A few minutes later, I dropped J.P. off at my mom's house, then pulled out of her driveway and headed to work.  I guess I had the Monday blues, because I just felt unhappy.  Unhappy with myself, work, etc.    During the drive, I opened the console for no apparent reason, temporarily forgetting I'd emptied it out the day before.  Inside, I saw a white business card, face down, its brightness in sharp contrast to the gray color of the inside of the console.

That's weird, I thought.  I know the console was completely empty after I cleaned it out yesterday.

I turned the business card over in my hand, as I drove, and read it.  There was no name on it.  Just the following:

Let Him have all your worries and cares, for He is always thinking about and watching everything that concerns you.  1 Peter 5:7

And now just as you trusted Christ to save you, trust Him, too, for each day's problems:  live in vital union with Him.  Colossians 2:6

That's all.  No name, no business, nothing.  Just two bible verses that just so happened to address perfectly the way I was feeling that morning.  If I had a question, there was the answer, right in my hands.

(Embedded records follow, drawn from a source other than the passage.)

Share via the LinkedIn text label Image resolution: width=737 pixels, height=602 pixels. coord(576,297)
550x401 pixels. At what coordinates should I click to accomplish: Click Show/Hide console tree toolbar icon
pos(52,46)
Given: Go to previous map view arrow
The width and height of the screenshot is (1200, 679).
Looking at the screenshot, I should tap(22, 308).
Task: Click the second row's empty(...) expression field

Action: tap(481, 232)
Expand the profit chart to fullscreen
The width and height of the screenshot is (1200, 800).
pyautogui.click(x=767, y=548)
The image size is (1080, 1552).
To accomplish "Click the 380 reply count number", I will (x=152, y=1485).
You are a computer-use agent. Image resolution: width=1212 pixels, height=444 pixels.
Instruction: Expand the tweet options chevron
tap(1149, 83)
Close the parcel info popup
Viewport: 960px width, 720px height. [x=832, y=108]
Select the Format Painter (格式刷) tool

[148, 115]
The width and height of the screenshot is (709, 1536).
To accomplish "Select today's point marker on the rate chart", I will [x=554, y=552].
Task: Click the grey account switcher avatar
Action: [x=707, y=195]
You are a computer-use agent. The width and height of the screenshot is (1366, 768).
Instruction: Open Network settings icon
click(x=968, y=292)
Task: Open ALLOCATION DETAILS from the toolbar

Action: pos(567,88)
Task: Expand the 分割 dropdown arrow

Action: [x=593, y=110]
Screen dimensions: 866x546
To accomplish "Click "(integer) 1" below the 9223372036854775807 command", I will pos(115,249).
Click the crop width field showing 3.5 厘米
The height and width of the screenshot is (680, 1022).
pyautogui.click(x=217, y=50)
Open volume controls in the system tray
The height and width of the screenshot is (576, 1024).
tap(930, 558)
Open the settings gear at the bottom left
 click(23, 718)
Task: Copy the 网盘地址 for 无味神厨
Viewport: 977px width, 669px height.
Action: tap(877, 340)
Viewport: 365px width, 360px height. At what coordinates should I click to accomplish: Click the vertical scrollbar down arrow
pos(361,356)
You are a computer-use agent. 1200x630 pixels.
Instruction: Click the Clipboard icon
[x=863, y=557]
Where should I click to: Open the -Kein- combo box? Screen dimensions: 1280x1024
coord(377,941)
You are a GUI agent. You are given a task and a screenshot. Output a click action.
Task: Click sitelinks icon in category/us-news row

Here's the thing, too.  I know, I mean I know there was nothing left in the console when I cleaned it out the day before.  I would have noticed the white business card if it had been there, because I emptied everything else out of the console and it was so readily noticeable Monday morning (the white color of the business card against the gray background).

I pulled into the parking garage across from my office, lost in my thoughts as I pondered the significance of what had happened.

This is where I tell you that I never, ever park in the parking garage.  I always park behind my office or in a parking lot nearby.  The garage is always crowded and it's difficult to find a space.  I might, I mean might, park in the garage five times a year, at most.  Monday morning, though, the weather was supposed to get bad, so I just decided to park in the garage.  Very unusual for me.

I pulled into a parking space on the third level and got out of my truck.  My eyes were drawn to a nice, silver sports car - a convertible - parked directly across from me.  I stopped to admire it, then glanced down at the license plate.  It was a personalized plate and I couldn't make sense of it at first.

Then, my heart skipped a beat, as I realized what it said.

SEEKHVN

I was stunned.  Two messages or, more appropriately, signs, presented to me ten minutes apart.

Which, of course, begs the question, "Do I believe in signs?"  Yes, I do.  Do you?